Verizon Discusses 1-Gbit/s Possibilities
The first place the additional bandwidth might be used is providing wireless backhaul services to cell towers, says Vincent O’Byrne, director of Verizon’s technology organization and the man who was judge and jury on the 1-Gbit/s technology trial. That could happen as early as next year, in support of Verizon's Long Term Evolution (LTE) rollout.
Next on the list would be business applications for companies served by FiOS business offerings. Big bandwidth consumer services, to support such offerings as 3DTV, are still a couple of years away. The addition of new service tiers will be done incrementally, as new high-speed applications arise or as more concurrent users at a given location create demand.
"I don't think anyone is screaming for 1G service today," says O'Byrne. [Ed. note: We're not screamers. But how about a knowing wink?]

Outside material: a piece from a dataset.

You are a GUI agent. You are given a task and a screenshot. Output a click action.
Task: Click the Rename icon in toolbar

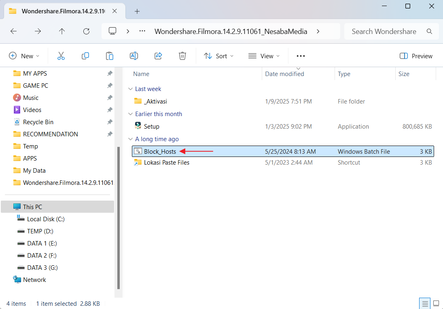[x=134, y=56]
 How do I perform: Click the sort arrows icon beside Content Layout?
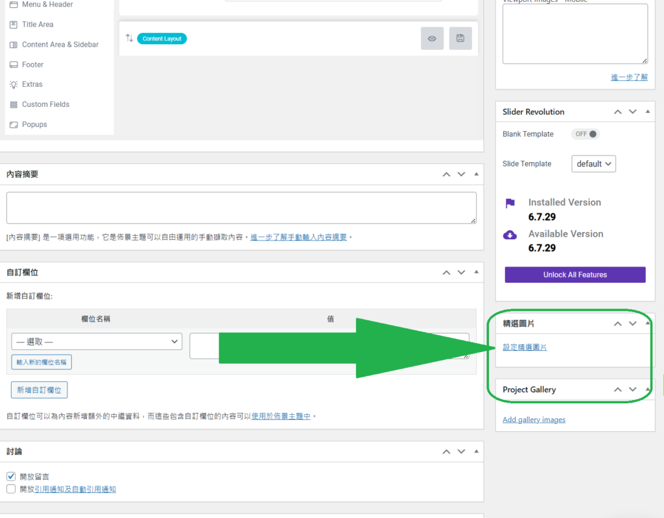coord(129,38)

The key to the trial for Verizon was proving that it's ready to move when consumer demand is there, and that the FiOS network it has deployed can also handle what is expected to be a boom in wireless backhaul services for 4G smartphones.
The field trial enabled Verizon to test the impact of delivering the almost 1-Gbit/s speeds on the services of the roughly 1,400 subscribers on the gateway router supporting the trial, which is something the company can't accomplish in its lab, O'Byrne says.
"A lot of this is for ourselves internally to make sure there is nothing fundamentally wrong with the network that it cannot provide those types of speeds and to gain some experiences as to congestion management on the network, because obviously as you add more users, we will need visibility into that," O'Byrne says.
The actual delivery of 1-Gbit/s services would require additional capacity in Verizon's backbone networks, O'Byrne says, which is another reason not to expect such services on the market quickly.
Verizon will be offering symmetrical services at higher speeds, as it did with its 35 Mbit/s and 25 Mbit/s symmetrical services, according to O'Byrne, and that can be accomplished with software changes that actually remove limits on upstream bandwidth.
"Going forward, we are looking at more symmetric speeds -- we see that as a competitive advantage of FiOS as a whole."
Verizon will also have internal IT work to finish before offering wireless backhaul services over the FiOS network, in order to enable a different part of its organization to get alarms and other operations and support system information concerning what's happening on the access network serving the cell towers.
Having successfully tested the new speeds using Motorola Inc. (NYSE: MOT)'s fiber access gear, Verizon won't have to duplicate the field test with its other vendor, Alcatel-Lucent (NYSE: ALU), O'Byrne says. But the company may do an internal trial, involving delivering some high-bandwidth services to its own executives, using the Alcatel-Lucent gear.